De tout le temps que j'ai connu Ueno, il ne m'a jamais semblé plus japonais que lorsqu'il s'est mis à me parler du
shakuhachi
. Comment c'était traditionnellement l'instrument exclusif des moines et des samouraïs, et qu'il pouvait servir d'arme de défense. Comment l'aspect de la flûte devait être le plus naturel possible et que malgré cette apparence ordinaire, le
shakuhachi
était tenu pour un objet d'une grande beauté.
Wabi-sabi
, s'exclamait-il.

Je m'assoupissais et j'ai encore voulu dormir devant le foyer. J'avais été si bien la nuit précédente.

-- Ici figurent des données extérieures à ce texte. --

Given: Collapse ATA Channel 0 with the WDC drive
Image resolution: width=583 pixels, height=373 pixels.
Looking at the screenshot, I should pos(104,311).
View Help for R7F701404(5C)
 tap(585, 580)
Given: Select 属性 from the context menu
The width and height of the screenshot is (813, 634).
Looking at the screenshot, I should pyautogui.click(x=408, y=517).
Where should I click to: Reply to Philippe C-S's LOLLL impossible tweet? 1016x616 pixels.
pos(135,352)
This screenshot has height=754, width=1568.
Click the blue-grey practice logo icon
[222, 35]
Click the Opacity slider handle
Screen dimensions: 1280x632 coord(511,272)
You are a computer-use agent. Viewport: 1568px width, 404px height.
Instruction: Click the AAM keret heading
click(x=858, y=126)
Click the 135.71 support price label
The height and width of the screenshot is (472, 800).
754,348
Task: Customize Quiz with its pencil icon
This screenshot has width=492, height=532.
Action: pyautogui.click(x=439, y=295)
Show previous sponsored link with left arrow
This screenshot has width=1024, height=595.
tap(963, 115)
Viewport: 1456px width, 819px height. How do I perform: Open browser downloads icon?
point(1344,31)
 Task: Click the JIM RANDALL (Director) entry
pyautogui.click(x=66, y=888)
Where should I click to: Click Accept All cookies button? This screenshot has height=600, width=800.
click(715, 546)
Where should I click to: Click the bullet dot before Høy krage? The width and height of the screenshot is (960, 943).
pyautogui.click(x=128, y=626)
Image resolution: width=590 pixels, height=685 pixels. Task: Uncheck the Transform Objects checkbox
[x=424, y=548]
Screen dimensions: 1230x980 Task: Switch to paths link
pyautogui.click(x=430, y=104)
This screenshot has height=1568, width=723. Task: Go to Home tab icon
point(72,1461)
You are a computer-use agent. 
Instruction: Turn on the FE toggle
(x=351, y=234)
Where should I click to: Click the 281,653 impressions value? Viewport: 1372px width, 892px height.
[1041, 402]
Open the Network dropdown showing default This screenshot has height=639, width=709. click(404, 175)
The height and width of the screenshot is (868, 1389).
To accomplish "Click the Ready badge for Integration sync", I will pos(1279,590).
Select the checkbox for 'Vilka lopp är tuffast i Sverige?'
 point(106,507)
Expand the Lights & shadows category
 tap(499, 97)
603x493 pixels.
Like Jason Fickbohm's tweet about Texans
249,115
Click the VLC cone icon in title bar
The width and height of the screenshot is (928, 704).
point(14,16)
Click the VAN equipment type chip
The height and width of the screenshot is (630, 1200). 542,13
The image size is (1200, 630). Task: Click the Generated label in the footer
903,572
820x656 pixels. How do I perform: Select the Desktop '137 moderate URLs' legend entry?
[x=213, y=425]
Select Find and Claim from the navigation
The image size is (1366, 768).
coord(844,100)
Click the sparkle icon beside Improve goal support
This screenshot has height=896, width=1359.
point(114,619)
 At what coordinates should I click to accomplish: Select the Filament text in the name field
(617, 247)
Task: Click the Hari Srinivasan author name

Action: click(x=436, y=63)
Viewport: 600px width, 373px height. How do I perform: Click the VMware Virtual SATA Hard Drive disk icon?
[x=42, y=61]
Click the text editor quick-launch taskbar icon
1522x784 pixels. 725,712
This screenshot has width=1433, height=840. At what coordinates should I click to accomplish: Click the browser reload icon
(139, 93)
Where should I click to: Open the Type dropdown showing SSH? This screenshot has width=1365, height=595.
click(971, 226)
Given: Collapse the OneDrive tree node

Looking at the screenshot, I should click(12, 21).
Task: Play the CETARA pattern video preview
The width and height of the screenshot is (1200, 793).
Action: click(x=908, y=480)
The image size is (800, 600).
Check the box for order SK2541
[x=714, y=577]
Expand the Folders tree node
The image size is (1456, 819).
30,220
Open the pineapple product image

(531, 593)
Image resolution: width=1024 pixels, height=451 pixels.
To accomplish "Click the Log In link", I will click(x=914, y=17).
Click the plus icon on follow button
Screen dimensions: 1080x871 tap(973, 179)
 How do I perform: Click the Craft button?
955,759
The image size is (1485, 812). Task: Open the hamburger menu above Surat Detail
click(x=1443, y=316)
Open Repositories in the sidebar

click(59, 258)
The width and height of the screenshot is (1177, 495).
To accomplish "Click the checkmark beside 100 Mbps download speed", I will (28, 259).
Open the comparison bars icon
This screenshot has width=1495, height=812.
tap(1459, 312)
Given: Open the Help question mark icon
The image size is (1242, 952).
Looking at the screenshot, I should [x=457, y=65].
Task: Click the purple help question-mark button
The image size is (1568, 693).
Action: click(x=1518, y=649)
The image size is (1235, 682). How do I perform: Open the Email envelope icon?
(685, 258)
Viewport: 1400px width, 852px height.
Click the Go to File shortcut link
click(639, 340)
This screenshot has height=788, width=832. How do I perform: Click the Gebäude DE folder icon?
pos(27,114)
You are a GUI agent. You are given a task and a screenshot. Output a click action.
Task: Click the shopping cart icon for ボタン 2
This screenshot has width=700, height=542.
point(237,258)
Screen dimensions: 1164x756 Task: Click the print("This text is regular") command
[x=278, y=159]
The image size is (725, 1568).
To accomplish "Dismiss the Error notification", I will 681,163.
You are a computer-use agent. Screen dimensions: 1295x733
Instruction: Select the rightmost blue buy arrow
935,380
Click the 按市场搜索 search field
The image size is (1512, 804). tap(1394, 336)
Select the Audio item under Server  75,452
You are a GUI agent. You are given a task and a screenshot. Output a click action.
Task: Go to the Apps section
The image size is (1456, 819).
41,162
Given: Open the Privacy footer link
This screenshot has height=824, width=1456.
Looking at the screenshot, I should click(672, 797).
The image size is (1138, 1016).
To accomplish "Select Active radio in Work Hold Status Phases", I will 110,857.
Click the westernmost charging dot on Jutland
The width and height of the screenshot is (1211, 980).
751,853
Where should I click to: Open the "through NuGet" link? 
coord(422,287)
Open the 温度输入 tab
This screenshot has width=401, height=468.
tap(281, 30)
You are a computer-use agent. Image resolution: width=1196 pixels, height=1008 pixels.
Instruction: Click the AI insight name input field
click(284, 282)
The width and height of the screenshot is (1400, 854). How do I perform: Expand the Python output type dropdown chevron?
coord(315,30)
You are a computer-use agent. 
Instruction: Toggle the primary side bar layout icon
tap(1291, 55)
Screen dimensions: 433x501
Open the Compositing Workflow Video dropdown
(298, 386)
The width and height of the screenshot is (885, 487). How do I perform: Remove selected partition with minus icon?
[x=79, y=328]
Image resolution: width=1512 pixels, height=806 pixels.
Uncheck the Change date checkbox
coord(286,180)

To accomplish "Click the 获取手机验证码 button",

Il a vu mon état, pourtant il a tenu à me raconter une « berceuse », a-t-il dit en souriant, l'histoire d'un samouraï qui avait été surpris par une bande de brigands alors qu'il se baignait dans la rivière.

*

During all the time I knew Ueno he never seemed more Japanese than when he started to tell me about the
shakuhachi
. About how, traditionally, it was played exclusively by monks and samurais and could even be used as a weapon in self-defence. About how the flute should look as natural as possible and that despite its ordinary appearance, it was held to be an object of great beauty. “
Wabi-sabi
.”

I was wilting. I had slept so well by the fire I wanted to fall asleep there again.

He could see how I was fading, and yet he was determined to tell me a bedtime story, as he said with a smile. It was the story of a samurai who was surprised by a gang of bandits while he was bathing in the river.

120

— Il avait laissé son épée et sa robe bien loin sur la rive. Seul le
shakuhachi
était assez près pour qu'il puisse y mettre la main. Mais contrairement aux attentes des bandits, le redoutable guerrier ne les a pas attaqués. Plutôt il s'est assis nu sur la grève, en position de lotus, et s'est mis à jouer de la flûte. On dit que le son qu'il en tira charma et émerveilla à tel point la petite bande de voyous qu'ils lui firent une fête sur les lieux. Ils partagèrent avec lui leurs vivres et le laissèrent partir.